Pixel coordinate grounding data
——
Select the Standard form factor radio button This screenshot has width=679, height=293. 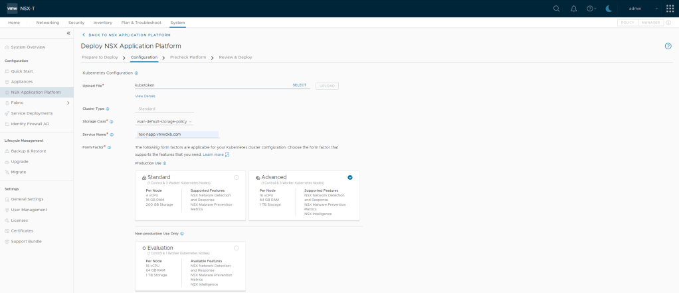pyautogui.click(x=237, y=177)
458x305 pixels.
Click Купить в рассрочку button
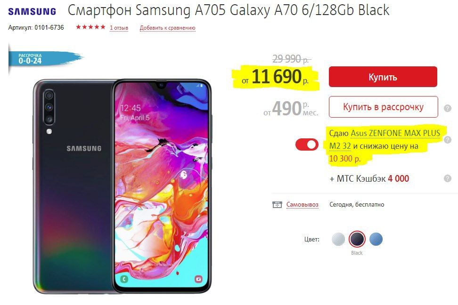tap(383, 107)
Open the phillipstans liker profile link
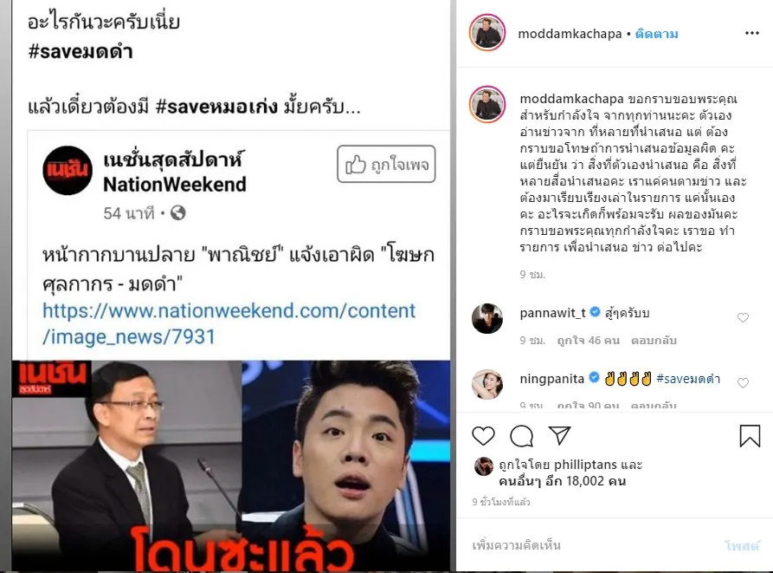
——
■ Exercise description ■
Leave out every picture and copy, exactly as written, the lines from the one with "Click Купить в рассрочку button" through the end of the records above.

■ Solution to this task ■
Click Купить в рассрочку button
tap(383, 107)
Open the phillipstans liker profile link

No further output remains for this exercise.